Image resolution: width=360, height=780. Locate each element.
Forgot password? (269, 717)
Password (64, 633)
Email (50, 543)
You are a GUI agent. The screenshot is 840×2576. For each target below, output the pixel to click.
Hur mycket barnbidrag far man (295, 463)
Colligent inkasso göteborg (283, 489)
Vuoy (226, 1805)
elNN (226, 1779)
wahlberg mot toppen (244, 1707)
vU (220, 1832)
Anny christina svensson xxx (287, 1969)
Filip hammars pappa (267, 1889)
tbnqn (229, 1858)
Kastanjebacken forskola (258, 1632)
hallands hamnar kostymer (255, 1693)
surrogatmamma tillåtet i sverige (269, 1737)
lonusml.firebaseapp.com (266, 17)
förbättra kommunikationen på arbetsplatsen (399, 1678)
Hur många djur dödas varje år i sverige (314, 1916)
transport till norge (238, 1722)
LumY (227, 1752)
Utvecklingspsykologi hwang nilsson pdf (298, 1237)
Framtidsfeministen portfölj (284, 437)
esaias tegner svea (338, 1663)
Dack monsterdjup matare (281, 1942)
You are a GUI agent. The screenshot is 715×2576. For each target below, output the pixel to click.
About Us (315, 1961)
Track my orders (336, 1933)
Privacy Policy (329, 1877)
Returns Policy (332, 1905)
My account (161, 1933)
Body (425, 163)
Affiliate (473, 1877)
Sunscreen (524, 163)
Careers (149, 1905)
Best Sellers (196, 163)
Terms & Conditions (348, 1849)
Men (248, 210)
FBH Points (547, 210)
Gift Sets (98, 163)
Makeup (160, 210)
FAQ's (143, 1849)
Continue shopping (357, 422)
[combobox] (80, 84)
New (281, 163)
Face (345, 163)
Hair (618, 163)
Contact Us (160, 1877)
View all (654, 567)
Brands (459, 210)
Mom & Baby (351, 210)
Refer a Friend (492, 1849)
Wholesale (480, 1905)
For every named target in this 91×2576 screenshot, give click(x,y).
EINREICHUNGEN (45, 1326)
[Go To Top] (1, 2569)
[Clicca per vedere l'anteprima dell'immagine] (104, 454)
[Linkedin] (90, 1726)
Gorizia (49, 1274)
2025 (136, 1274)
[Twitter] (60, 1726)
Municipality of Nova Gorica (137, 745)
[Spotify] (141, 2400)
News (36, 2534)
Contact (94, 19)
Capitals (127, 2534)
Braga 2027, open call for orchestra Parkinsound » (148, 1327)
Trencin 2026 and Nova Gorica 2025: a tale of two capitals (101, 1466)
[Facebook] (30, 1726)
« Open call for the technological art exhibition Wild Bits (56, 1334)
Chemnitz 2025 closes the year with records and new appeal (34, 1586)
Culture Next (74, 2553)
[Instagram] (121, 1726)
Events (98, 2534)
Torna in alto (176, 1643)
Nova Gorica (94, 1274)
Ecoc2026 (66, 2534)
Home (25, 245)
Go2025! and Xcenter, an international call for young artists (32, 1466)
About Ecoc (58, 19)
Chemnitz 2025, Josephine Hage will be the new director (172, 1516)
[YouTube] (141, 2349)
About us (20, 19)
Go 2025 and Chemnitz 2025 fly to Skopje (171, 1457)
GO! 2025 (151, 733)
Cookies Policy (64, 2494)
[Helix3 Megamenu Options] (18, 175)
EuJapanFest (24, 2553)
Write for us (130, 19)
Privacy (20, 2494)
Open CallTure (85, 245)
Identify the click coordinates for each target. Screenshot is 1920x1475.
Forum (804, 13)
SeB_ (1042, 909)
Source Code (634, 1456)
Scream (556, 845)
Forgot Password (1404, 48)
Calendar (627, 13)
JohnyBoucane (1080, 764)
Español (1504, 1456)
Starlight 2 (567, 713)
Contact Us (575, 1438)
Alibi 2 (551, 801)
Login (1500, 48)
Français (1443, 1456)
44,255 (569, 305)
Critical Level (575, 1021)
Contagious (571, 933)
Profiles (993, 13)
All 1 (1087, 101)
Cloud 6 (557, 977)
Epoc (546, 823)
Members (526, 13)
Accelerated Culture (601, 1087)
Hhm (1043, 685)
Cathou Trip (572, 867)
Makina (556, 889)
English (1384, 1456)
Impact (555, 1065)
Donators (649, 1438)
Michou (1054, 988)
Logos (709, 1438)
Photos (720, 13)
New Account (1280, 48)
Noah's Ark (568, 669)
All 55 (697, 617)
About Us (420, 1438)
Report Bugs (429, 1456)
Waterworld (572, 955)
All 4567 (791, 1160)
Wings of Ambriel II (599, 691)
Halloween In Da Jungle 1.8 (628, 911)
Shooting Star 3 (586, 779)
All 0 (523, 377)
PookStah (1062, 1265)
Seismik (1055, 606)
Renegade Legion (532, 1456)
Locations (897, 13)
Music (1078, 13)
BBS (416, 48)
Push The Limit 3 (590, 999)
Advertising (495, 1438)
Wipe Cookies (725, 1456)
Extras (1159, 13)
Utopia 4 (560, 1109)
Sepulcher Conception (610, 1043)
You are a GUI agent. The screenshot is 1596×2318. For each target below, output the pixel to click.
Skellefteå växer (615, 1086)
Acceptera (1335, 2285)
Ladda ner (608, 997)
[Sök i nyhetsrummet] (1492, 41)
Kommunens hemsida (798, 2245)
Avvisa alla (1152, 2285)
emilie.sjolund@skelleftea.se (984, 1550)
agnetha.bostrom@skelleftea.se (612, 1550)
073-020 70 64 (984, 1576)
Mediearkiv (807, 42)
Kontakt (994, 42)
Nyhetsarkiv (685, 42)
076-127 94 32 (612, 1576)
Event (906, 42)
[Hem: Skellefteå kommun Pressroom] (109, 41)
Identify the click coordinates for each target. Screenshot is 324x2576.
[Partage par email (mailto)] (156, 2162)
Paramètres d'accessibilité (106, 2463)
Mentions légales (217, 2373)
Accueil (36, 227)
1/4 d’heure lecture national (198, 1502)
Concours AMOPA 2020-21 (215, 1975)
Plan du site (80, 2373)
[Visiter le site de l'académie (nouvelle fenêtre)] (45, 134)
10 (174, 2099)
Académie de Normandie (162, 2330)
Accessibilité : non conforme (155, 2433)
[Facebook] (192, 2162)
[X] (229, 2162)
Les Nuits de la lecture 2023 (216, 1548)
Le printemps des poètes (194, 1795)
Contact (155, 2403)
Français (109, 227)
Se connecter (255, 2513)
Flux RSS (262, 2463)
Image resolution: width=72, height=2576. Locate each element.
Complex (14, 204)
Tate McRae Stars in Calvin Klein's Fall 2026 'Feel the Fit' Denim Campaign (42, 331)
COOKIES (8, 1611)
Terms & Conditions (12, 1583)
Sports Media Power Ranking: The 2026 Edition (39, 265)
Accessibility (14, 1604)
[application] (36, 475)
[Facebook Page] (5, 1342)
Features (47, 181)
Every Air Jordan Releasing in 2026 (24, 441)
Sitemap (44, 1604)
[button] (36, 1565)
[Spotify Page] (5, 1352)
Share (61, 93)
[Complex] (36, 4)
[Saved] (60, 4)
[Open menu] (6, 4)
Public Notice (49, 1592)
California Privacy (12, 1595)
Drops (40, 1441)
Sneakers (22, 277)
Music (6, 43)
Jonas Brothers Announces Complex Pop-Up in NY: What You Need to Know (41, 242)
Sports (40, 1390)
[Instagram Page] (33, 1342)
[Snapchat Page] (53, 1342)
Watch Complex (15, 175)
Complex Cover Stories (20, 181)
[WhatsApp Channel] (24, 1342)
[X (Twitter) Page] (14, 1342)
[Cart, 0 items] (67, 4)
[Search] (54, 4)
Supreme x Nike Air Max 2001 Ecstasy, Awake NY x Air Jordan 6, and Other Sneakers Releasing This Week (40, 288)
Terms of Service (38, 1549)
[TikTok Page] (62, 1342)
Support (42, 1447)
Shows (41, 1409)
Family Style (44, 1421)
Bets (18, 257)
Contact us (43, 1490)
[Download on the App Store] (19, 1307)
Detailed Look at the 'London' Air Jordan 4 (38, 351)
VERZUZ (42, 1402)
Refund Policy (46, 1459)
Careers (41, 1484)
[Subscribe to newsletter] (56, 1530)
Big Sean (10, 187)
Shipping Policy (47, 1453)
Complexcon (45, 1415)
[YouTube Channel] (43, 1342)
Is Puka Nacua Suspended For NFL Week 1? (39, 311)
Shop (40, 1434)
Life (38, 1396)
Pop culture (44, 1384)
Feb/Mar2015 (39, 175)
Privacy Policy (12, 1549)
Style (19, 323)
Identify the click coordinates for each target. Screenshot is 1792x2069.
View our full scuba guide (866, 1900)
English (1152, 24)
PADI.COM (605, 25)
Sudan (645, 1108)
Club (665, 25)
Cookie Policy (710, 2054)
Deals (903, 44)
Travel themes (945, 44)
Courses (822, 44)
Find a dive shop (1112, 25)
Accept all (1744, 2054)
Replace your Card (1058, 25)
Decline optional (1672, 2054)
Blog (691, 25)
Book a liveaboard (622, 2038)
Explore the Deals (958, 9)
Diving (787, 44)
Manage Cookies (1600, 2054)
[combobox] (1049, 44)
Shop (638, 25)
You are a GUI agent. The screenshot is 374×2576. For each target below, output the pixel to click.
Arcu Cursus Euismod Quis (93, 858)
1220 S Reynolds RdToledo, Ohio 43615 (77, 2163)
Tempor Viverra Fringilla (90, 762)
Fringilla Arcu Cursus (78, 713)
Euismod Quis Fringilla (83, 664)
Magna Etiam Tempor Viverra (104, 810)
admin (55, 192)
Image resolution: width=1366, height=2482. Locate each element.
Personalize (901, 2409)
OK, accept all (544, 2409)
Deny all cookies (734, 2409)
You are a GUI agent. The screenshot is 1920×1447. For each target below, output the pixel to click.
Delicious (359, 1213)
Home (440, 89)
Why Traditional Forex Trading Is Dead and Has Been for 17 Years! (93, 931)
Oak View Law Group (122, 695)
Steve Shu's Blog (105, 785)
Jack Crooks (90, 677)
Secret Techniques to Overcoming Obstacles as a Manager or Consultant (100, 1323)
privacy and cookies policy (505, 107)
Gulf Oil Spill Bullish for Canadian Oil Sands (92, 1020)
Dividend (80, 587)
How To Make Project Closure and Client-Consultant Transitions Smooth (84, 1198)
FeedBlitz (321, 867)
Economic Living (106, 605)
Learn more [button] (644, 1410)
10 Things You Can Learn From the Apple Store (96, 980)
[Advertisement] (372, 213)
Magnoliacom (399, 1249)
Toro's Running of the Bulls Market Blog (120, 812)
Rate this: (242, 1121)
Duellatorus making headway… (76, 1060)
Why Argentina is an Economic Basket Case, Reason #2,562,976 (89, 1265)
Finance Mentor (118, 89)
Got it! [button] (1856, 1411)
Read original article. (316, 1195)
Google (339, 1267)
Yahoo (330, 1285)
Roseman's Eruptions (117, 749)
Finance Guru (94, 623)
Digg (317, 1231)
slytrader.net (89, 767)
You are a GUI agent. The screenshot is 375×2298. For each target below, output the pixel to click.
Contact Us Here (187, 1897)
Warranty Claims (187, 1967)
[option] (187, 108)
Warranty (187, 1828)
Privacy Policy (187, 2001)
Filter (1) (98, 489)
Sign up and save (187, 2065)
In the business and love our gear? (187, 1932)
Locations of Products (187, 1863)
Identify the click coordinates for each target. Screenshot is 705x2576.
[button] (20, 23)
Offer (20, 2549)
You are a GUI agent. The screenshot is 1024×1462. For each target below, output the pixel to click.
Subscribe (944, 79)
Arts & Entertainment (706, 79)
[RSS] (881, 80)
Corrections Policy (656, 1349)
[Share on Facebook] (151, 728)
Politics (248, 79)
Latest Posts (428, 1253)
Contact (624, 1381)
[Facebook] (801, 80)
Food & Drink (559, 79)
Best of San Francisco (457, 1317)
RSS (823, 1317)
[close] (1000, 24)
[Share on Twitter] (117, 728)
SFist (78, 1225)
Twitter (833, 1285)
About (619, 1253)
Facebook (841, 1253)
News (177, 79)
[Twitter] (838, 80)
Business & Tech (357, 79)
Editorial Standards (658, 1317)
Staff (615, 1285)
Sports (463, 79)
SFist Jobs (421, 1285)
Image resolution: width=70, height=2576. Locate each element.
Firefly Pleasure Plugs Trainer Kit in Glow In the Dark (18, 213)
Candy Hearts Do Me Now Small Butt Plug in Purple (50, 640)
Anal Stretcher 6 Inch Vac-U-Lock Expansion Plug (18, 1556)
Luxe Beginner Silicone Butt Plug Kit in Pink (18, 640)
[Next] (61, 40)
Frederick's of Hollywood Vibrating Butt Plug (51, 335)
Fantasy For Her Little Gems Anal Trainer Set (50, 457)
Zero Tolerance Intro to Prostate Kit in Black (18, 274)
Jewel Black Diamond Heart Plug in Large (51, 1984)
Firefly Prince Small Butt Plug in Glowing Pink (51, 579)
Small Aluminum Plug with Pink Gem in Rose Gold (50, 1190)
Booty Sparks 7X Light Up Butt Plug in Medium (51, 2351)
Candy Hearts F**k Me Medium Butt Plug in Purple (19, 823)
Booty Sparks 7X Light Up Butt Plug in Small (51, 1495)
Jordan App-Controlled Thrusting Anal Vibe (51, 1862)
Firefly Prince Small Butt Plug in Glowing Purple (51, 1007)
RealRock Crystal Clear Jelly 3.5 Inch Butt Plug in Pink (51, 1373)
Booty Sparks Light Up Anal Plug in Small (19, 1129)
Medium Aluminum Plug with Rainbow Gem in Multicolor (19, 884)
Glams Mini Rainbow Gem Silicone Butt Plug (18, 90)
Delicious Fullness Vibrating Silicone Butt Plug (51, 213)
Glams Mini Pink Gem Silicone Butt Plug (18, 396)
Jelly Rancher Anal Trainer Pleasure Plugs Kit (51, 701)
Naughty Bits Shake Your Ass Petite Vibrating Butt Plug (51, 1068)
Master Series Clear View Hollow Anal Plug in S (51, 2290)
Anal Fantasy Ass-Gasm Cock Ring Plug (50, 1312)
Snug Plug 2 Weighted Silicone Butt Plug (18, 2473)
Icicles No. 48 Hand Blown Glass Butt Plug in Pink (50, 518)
▬▬▬▬▬▬
Your goal
Word for word, repeat the lines from the one holding "Booty Sparks 7X Light Up Butt Plug in Medium" through the last line of the entries, both included.

Response for this exercise
Booty Sparks 7X Light Up Butt Plug in Medium (51, 2351)
Candy Hearts F**k Me Medium Butt Plug in Purple (19, 823)
Booty Sparks 7X Light Up Butt Plug in Small (51, 1495)
Jordan App-Controlled Thrusting Anal Vibe (51, 1862)
Firefly Prince Small Butt Plug in Glowing Purple (51, 1007)
RealRock Crystal Clear Jelly 3.5 Inch Butt Plug in Pink (51, 1373)
Booty Sparks Light Up Anal Plug in Small (19, 1129)
Medium Aluminum Plug with Rainbow Gem in Multicolor (19, 884)
Glams Mini Rainbow Gem Silicone Butt Plug (18, 90)
Delicious Fullness Vibrating Silicone Butt Plug (51, 213)
Glams Mini Pink Gem Silicone Butt Plug (18, 396)
Jelly Rancher Anal Trainer Pleasure Plugs Kit (51, 701)
Naughty Bits Shake Your Ass Petite Vibrating Butt Plug (51, 1068)
Master Series Clear View Hollow Anal Plug in S (51, 2290)
Anal Fantasy Ass-Gasm Cock Ring Plug (50, 1312)
Snug Plug 2 Weighted Silicone Butt Plug (18, 2473)
Icicles No. 48 Hand Blown Glass Butt Plug in Pink (50, 518)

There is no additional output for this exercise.